_Records supplied_:
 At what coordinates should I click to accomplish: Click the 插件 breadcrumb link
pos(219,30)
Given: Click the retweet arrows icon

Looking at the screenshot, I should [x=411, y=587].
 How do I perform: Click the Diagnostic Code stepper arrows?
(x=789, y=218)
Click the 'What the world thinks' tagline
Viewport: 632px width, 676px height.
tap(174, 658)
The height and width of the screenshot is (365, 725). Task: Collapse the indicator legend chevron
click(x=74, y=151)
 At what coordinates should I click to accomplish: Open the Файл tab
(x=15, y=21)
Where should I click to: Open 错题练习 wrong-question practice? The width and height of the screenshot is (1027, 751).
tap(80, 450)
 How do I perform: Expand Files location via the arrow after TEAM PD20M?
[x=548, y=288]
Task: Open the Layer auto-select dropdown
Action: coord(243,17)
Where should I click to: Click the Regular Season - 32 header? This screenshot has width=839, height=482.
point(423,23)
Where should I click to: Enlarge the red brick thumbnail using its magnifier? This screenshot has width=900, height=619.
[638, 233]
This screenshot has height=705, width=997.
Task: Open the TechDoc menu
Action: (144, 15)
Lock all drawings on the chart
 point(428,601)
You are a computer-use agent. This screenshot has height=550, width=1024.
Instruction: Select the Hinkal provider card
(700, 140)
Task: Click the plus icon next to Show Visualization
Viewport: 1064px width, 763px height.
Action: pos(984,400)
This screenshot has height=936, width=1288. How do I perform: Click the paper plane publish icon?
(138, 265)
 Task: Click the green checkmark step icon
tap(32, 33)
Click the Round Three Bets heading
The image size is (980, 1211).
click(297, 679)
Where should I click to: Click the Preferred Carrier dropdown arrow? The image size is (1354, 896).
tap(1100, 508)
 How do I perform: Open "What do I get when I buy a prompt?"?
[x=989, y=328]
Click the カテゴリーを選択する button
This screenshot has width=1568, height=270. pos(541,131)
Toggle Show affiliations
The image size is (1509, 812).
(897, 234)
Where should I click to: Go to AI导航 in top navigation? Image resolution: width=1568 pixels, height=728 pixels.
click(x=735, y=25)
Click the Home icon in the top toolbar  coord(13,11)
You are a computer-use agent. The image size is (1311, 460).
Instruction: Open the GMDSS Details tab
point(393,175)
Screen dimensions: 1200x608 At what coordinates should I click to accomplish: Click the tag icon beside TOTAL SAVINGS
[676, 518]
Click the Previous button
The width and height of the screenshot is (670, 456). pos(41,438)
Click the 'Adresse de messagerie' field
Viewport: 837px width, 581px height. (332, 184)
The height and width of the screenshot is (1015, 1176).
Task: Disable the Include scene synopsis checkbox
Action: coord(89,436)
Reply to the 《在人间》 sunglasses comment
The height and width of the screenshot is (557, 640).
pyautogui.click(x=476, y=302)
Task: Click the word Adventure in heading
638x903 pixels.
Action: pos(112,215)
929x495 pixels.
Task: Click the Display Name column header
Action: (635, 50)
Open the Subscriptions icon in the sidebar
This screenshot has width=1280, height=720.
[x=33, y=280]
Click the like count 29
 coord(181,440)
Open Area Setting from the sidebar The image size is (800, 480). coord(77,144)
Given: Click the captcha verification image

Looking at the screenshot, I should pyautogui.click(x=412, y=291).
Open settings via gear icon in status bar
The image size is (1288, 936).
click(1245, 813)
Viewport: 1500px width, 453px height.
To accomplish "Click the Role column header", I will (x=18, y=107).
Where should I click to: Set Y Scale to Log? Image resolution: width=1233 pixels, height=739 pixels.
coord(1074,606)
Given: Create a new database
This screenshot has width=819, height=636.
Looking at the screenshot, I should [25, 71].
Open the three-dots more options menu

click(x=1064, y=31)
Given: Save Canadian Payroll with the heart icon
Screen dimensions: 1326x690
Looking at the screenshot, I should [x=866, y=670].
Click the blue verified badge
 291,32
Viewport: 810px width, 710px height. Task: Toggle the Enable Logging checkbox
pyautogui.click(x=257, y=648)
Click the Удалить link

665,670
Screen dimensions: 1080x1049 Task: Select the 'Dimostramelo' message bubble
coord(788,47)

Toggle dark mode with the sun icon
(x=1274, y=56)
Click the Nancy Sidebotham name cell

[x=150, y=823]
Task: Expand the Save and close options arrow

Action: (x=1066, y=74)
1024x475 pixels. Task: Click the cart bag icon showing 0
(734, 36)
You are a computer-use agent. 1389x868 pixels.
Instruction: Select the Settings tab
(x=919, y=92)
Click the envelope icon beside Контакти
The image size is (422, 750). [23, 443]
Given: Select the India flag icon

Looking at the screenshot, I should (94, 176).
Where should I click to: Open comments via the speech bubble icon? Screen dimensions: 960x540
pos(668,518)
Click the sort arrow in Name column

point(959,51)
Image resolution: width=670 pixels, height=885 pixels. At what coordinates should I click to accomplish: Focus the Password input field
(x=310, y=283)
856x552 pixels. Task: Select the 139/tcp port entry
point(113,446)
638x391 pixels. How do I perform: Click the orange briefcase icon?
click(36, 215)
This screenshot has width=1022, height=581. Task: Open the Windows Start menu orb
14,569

_What you will do_:
Of the entries above, transcribe exactly those lines that fall between the line containing "Where should I click to: Click the Regular" and the line containing "You are a computer-use agent. The", together with those two lines.

_Task result_:
Where should I click to: Click the Regular Season - 32 header? This screenshot has width=839, height=482.
point(423,23)
Where should I click to: Enlarge the red brick thumbnail using its magnifier? This screenshot has width=900, height=619.
[638, 233]
This screenshot has height=705, width=997.
Task: Open the TechDoc menu
Action: (144, 15)
Lock all drawings on the chart
 point(428,601)
You are a computer-use agent. This screenshot has height=550, width=1024.
Instruction: Select the Hinkal provider card
(700, 140)
Task: Click the plus icon next to Show Visualization
Viewport: 1064px width, 763px height.
Action: pos(984,400)
This screenshot has height=936, width=1288. How do I perform: Click the paper plane publish icon?
(138, 265)
 Task: Click the green checkmark step icon
tap(32, 33)
Click the Round Three Bets heading
The image size is (980, 1211).
click(297, 679)
Where should I click to: Click the Preferred Carrier dropdown arrow? The image size is (1354, 896).
tap(1100, 508)
 How do I perform: Open "What do I get when I buy a prompt?"?
[x=989, y=328]
Click the カテゴリーを選択する button
This screenshot has width=1568, height=270. pos(541,131)
Toggle Show affiliations
The image size is (1509, 812).
(897, 234)
Where should I click to: Go to AI导航 in top navigation? Image resolution: width=1568 pixels, height=728 pixels.
click(x=735, y=25)
Click the Home icon in the top toolbar  coord(13,11)
You are a computer-use agent. The image size is (1311, 460).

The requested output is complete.